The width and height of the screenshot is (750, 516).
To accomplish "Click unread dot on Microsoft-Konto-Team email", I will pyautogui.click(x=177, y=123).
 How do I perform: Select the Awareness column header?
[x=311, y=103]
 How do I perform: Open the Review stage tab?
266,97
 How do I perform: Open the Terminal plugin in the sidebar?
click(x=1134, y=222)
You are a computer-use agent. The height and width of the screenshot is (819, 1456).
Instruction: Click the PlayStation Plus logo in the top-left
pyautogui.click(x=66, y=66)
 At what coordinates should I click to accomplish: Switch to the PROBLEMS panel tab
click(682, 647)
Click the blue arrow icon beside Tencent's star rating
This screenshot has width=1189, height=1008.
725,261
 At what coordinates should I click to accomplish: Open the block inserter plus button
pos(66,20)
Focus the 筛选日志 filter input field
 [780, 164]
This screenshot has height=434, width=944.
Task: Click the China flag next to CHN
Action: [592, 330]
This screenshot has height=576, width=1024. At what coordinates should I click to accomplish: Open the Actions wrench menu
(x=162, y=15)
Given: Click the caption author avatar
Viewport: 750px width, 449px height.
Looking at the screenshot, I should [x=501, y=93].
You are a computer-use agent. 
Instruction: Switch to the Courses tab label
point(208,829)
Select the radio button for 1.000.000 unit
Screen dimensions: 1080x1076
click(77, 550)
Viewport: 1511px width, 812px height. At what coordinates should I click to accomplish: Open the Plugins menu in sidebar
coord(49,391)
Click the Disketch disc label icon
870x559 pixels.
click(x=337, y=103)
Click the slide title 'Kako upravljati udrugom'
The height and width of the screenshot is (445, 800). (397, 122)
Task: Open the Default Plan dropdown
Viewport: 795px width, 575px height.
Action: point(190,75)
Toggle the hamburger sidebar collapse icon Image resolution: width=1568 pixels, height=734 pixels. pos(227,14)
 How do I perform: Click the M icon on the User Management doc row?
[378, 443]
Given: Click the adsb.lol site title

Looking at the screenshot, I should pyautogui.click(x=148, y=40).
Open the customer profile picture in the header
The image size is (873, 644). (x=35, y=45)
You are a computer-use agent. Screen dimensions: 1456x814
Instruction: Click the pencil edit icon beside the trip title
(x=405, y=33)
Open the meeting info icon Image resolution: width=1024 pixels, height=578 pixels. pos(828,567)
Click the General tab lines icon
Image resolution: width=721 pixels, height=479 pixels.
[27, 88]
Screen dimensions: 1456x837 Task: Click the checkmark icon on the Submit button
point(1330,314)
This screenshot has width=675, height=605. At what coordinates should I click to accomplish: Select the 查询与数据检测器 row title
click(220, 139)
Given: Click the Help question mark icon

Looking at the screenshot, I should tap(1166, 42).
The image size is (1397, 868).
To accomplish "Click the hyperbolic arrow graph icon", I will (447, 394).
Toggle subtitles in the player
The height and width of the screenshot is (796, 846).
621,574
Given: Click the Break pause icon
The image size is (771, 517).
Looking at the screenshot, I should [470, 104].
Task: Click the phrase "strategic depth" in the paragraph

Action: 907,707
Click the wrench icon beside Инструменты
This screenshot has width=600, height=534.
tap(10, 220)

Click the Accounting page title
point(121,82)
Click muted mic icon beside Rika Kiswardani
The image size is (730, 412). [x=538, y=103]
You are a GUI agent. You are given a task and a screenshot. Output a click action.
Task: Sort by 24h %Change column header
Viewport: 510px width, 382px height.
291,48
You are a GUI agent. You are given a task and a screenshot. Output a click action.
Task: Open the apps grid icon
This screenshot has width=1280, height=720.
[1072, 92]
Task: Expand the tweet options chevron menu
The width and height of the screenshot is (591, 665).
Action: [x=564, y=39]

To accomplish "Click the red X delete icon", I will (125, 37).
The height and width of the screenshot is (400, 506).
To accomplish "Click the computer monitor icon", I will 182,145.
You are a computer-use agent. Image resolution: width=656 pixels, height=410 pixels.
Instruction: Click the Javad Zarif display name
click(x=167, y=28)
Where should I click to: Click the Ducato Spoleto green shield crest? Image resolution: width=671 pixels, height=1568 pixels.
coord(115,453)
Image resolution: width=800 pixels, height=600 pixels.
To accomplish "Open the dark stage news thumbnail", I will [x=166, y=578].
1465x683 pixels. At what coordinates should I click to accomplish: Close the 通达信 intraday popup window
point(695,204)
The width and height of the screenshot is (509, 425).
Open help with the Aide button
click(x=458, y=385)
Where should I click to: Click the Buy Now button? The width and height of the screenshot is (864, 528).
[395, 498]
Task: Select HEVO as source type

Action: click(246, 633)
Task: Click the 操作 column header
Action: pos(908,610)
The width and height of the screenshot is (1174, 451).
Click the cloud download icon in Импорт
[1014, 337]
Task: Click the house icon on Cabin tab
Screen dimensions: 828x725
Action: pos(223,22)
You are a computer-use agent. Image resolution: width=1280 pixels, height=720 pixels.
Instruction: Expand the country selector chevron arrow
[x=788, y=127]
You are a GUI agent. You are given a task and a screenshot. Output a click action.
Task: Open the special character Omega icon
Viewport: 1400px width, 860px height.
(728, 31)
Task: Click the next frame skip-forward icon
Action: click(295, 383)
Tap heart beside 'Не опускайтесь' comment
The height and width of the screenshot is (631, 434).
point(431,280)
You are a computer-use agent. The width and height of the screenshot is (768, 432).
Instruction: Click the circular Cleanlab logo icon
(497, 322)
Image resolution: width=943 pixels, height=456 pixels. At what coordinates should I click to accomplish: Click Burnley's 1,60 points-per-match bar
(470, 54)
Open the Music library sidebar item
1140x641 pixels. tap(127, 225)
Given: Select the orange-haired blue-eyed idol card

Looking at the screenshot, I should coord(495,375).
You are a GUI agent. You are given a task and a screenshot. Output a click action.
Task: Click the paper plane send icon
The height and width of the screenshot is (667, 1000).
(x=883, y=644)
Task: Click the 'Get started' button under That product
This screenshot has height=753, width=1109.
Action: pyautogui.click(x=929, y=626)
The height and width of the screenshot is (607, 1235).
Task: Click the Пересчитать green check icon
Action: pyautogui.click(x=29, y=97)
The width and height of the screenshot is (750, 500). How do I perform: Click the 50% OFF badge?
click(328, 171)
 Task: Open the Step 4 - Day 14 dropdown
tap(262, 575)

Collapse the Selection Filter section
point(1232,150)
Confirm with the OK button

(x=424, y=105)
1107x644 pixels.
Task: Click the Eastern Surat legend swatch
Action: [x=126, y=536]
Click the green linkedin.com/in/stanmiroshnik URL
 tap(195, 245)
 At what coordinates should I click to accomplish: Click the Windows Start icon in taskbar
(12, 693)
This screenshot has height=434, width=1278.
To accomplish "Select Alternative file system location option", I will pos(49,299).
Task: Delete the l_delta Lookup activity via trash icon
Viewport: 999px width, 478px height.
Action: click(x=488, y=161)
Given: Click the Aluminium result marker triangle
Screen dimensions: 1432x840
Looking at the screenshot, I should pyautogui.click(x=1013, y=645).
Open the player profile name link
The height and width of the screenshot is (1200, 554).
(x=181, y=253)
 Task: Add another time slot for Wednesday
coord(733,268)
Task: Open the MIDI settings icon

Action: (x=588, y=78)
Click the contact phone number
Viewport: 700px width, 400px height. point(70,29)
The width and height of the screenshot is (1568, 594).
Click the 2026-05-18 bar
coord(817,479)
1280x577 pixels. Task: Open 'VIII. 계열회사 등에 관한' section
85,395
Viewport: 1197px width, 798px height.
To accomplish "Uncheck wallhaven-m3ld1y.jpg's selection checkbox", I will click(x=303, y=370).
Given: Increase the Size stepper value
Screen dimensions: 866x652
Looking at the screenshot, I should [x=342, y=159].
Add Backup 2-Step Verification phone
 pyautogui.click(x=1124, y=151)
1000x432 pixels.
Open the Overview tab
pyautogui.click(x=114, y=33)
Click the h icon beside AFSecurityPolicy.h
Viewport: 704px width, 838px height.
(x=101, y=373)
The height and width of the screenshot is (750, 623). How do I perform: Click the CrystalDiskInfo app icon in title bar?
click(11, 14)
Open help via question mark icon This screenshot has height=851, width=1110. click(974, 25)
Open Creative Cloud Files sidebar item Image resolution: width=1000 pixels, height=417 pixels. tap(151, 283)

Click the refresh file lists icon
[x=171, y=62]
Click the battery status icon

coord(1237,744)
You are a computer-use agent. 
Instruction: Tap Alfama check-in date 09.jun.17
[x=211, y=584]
--- --- ---
§ TASK TO CARRY OUT
Which lines contain "computer"? Copy each of them from the listing.

§ ANSWER TO THE EXERCISE
You are a computer-use agent. The height and width of the screenshot is (819, 1456).
You are a computer-use agent. 
You are a computer-use agent. Screen dimensions: 1456x814
To accomplish "Click the computer monitor icon", I will 182,145.
You are a computer-use agent. Image resolution: width=656 pixels, height=410 pixels.
You are a computer-use agent. Image resolution: width=1280 pixels, height=720 pixels.
You are a computer-use agent. The width and height of the screenshot is (768, 432).
You are a computer-use agent. 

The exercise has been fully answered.